Our View: Time to regulate the carbon game
It’s turned into a $100 million a year business throughout the world and the U.S., but the whole “carbon offset” business is a gray area for many ” even government regulators.
Carbon offset is the term applied to credits bought by people and companies to offset their contributions to global climate change by supporting environmental projects that reduce carbon dioxide elsewhere in the environment.
And now the carbon game has officially arrived in our neck of the woods. The Truckee Donner Public Utility is set to launch its Renewable Energy Certificates program. The effort will add a voluntary fee of about $15 to a willing customer’s monthly bill. That money will go to the Bonneville Environmental Foundation, a nonprofit organization that markets green-power products to public utilities, businesses, government agencies and individuals.
For several years now, ski resorts like Alpine Meadows and Sugar Bowl purchased carbon offset credits from dealers like Colorado-based Renewable Choice to make up for the energy they consume from traditional sources.

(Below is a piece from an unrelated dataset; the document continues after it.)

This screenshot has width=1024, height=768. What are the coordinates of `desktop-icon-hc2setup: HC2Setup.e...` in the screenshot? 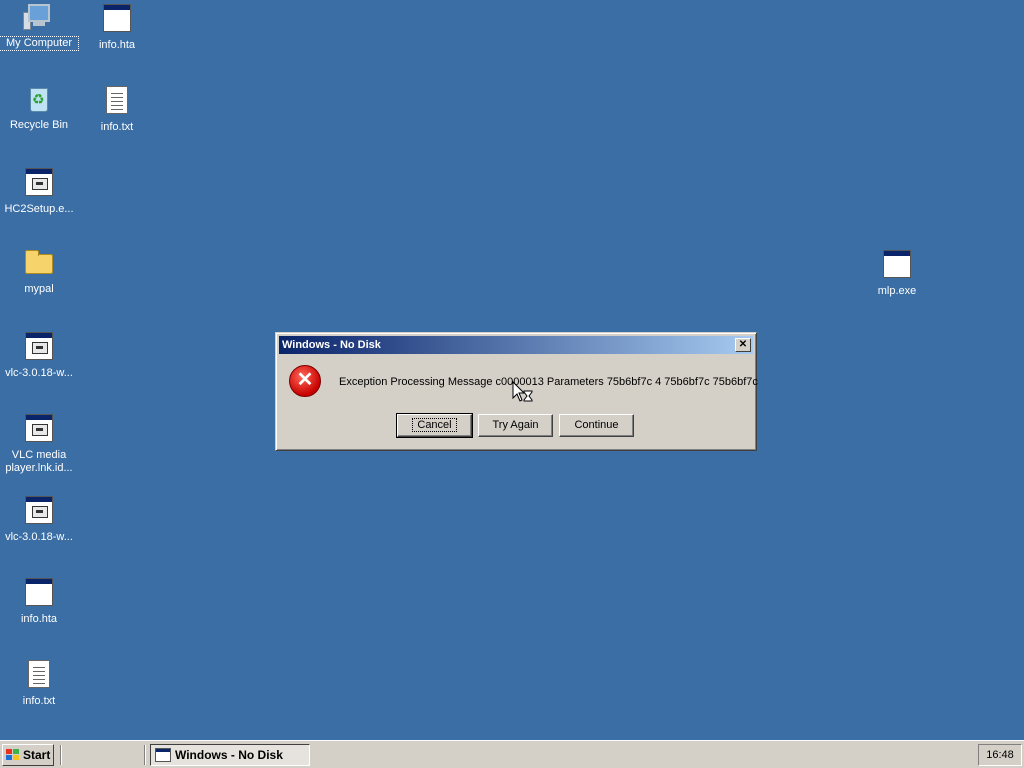 It's located at (39, 191).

Alpine also sells $2 green tags to individual consumers. Illustrating just how popular the carbon offset concept is, the resort sold out of the tags when it stocked its retail shop with them.
But as the money ” locally and nationally ” begins to flow, concern about the potential for fraud in the carbon offset market is, understandably, growing.
In a seven-page letter this week, attorneys general from 10 states, including California, asked the Federal Trade Commission to develop guidelines for businesses that sell credits, according to the Associated Press. The lack of standards, the opaque nature and the lack of universal definitions around carbon offsets by those selling them make it difficult for consumers to know whether they got what they paid for, according to the 10 state AGs.
The FTC should research consumers’ understanding of what carbon offsets are and what disclosures might be necessary to help them make informed decisions, and should undertake enforcement efforts to prevent “overly broad environmental claims” by sellers, the attorneys general said.
With $100 million being generated already and more to come, that request is quite reasonable.